The march falls into an ABABC form: an exciting march in C major over Waltonesque long pedal points is followed by an Elgarian trio section in A-flat major. Then both march and trio reappear in C again and come to a conclusion in a small heroic coda. In keeping with the description of this work as "Elgarian," one past nickname for the march was "Pomp and Circumstance March No. 6." It has been arranged for organ by Herbert Murrill and can be found as such in A Walton Organ Album. Christopher Palmer prepared a version of Crown Imperial for solo organ, brass, timpani and percussion specifically for the Laurence Olivier Memorial Service in October, 1989.
William Walton, 1938
Jocelyn Bergen, soprano; Jim Hillendahl, tenor
In 1938, William Walton (1902-83) composed an anthem to commemorate the wedding of the Honorable Ivor Guest and Lady Mabel Fox-Strangeways, the groom being the son of Walton’s close companion, Lady Alice Wimborne.

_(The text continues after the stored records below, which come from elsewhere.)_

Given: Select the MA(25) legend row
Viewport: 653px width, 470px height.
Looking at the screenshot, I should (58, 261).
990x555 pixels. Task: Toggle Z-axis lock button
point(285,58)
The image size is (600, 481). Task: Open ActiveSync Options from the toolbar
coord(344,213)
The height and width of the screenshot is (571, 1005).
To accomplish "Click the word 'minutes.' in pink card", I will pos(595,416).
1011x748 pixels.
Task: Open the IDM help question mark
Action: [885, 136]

Though usually cataloged with Walton’s sacred music, some scholars argue that the nature of the text, which Walton extracted from the sometimes erotic Song of Solomon in the Old Testament, places the piece more comfortably in the secular realm. However, the actual texts utilized are hardly erotic, and certainly suggest the kind of spiritual, transcendent love that presumably would have been celebrated in a church wedding. The words come from the sixth and seventh verses of chapter 8: “Set me as a seal upon thine heart, as a seal upon thine arm: for love is strong as death...Many waters cannot quench love, neither can the floods drown it.”

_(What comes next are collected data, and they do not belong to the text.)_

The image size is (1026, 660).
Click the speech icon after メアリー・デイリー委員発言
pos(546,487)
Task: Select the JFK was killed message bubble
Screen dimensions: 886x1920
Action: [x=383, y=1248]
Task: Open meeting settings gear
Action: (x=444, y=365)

The music, which is scored for unaccompanied four-part choir, uses simple but poignant textural effects in declaiming the text. The opening lines take on a responsorial feel, with a solo tenor intoning each phrase before passing it over to the ensemble. One particularly effective moment comes near the very end, where, on the words “as a seal upon my arm,” a solo soprano voice emerges from the ensemble and leaps delicately and dramatically into the upper range. In addition to the skillful execution of voicing and texture, Set me as a seal also exhibits a surprising degree of harmonic ambition. Walton utilizes enharmonic voice leading to swerve progressions suddenly into unexpected realms that only retain a faint connection to the home tonality. This renders the reiterations of the short text in ever-changing tones, suggesting the multiple layers of meaning to be found in the verses’ metaphors. Complexity seems precisely Walton ‘s point and the depth of expression found in this work suggests the sincerity of the composer’s gift to his dedicatees.

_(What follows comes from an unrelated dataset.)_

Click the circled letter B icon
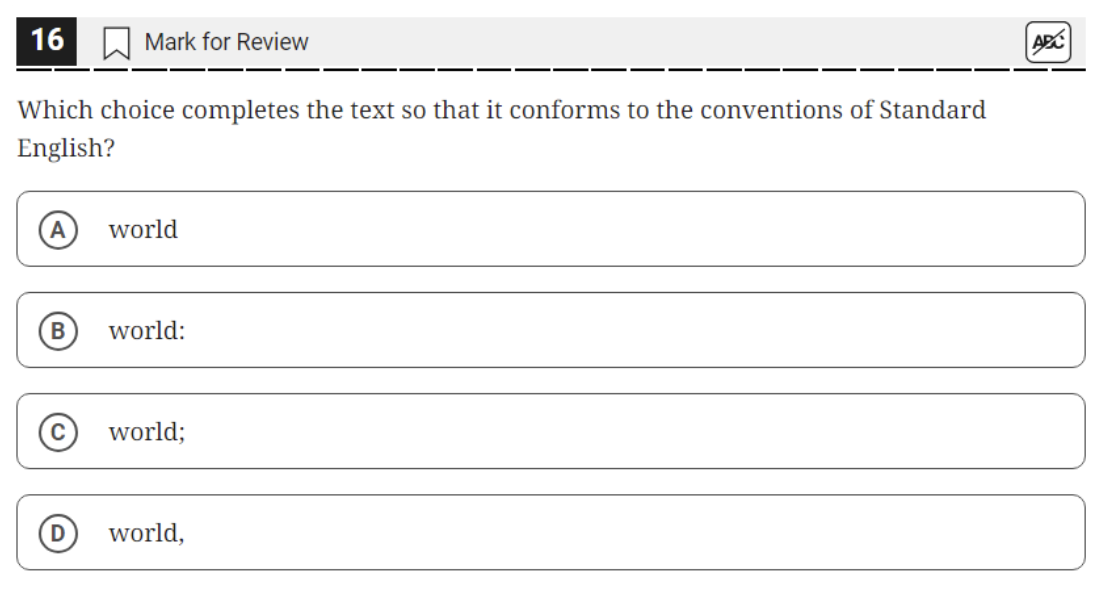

In 1929, having already established himself as a fine orchestral composer, William Walton set about writing his first contribution to the redoubtable English choral tradition. Walton decided to work within the bounds of that tradition, but in a very positive sense he dealt a blow from which it never recovered. By doing so he created a dramatic cantata which not only revitalized this form, but also satisfied the needs of the 20th century. Not by any stretch of the imagination could Belshazzar’s Feast be described as ‘religious’, despite its Biblical text and inspiration; rather it should be termed—with appropriate cinematic overtones—a ‘Biblical epic’. The result is one of the finest achievements in the genre to date. Not the least remarkable feature of this masterpiece is the way in which every facet of the scenario is encompassed in the context of Walton’s personal style. No pseudo-judaisms, archaisms or orientalisms—everything he wants to say he says with perfect intelligibility in his own ‘mother-tongue.’
It was Edward Clark, Director of Music at the BBC, who had suggested that Walton might try his hand at composing a choral work (commissioning him to write for a “small chorus, small orchestra of no more than fifteen, and soloist”). As a boy, Walton received his technical foundation singing a wide range of church music and being trained at Christchurch, Oxford. As a Lancastrian, Walton had grown up against a background of massed voices and brass bands. Deciding on Belshazzar as his subject, Walton asked his friend Osbert Sitwell to provide the text. Sitwell made a skilled rearrangement and compression of passages drawn from the Bible: the Book of Daniel, Chapter V; Psalms 137 and 81; and Revelations. The result was a highly dramatized libretto originally entitled Nebuchadnezzar, or the Writing on the Wall. Once Walton had set to work he soon realized the enormous task that he had undertaken. His early version was for two soloists, small chorus and small orchestra—but he “got stuck on the word ‘gold’” --- he was stuck “from May to December 1930, perched, unable to move either to the right or the left or up or down.” It was not until April, 1931 that the renamed Belshazzar’s Feast was completed. The BBC released him from his contract because the work had grown so large (there had also been a dispute over the fee). Fortunately Sir Thomas Beecham came to the rescue and arranged for it to be featured at the forthcoming Leeds Triennial Festival.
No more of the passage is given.